## WHAT THIS TASK INVOLVES
Your task is to filter the entries and copy every line containing the string "Expand".
---- DATA TO USE
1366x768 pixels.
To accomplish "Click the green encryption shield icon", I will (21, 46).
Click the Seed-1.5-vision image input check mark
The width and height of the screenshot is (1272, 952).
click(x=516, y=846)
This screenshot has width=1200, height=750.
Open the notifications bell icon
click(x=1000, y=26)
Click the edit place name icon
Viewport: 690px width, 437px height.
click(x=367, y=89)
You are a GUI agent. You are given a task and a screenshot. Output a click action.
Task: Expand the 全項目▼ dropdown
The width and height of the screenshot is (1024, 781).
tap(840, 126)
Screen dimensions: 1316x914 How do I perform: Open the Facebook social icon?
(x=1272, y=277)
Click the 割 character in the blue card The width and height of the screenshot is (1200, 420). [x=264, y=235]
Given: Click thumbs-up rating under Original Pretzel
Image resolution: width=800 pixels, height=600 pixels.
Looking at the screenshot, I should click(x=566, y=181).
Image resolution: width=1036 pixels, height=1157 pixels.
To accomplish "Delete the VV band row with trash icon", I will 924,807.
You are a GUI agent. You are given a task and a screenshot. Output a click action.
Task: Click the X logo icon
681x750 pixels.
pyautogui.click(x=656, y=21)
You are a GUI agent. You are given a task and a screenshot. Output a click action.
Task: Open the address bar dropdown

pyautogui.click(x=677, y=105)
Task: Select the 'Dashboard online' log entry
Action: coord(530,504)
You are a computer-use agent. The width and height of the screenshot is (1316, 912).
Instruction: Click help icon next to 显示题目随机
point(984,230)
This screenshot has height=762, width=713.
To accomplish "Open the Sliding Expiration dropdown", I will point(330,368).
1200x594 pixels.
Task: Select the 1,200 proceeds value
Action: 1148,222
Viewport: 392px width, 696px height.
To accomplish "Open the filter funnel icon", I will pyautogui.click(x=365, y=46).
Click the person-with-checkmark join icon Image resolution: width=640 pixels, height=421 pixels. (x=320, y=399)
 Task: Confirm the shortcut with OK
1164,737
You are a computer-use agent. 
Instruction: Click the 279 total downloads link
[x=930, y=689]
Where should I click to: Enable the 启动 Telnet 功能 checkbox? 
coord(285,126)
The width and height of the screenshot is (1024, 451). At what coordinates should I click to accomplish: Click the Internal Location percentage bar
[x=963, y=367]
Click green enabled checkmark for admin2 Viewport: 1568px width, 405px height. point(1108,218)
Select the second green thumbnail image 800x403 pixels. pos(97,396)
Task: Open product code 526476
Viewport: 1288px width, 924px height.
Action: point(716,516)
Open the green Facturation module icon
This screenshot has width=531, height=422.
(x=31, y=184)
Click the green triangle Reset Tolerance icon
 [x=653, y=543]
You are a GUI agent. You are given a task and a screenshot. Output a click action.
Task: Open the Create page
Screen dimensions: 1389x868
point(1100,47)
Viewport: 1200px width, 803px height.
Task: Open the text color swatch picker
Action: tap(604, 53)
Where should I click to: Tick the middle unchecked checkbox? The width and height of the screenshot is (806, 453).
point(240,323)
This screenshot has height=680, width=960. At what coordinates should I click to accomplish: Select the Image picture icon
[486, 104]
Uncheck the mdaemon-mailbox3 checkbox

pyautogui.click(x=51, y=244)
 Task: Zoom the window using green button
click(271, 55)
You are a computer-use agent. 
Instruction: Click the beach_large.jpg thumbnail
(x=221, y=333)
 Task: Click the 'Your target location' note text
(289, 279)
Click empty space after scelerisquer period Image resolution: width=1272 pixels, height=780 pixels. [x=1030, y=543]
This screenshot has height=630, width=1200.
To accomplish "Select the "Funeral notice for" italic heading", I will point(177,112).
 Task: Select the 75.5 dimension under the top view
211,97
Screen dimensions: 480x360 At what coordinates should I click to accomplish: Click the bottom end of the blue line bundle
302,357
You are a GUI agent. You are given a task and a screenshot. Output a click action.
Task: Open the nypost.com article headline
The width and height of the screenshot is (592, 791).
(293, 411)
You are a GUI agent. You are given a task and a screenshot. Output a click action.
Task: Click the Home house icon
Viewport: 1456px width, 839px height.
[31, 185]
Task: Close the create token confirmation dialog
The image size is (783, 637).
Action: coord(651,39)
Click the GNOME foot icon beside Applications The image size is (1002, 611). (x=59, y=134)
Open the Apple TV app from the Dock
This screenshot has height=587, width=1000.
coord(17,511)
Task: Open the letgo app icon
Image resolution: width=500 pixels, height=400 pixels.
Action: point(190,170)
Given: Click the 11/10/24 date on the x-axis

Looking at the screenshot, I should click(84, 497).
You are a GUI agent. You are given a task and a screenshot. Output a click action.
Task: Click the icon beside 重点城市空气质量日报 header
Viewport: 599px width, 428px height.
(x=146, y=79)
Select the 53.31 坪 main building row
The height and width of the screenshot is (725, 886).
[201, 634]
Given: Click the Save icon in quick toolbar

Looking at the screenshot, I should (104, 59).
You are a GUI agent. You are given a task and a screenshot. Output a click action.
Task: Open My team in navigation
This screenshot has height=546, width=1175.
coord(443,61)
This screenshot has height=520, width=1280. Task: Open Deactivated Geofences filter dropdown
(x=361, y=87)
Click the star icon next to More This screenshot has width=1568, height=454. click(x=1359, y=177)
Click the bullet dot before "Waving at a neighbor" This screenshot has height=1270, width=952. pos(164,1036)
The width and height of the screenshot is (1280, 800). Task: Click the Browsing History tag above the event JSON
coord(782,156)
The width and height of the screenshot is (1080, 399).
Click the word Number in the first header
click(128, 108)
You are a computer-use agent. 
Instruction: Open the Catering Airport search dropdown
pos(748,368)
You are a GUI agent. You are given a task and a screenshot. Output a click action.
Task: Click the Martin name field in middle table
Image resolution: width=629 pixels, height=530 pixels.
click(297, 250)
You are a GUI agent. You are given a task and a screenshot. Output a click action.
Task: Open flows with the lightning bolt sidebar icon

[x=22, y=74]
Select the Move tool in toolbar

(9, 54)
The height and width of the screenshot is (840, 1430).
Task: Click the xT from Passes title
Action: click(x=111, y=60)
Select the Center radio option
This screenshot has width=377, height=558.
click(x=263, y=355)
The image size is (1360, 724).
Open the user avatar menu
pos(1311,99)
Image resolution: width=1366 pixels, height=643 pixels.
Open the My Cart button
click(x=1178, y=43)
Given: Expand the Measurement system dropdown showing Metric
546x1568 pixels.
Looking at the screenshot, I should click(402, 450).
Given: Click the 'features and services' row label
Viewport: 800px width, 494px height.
--------
## RESPONSE FOR THIS EXERCISE
Task: Expand the 全項目▼ dropdown
Given: Expand the Measurement system dropdown showing Metric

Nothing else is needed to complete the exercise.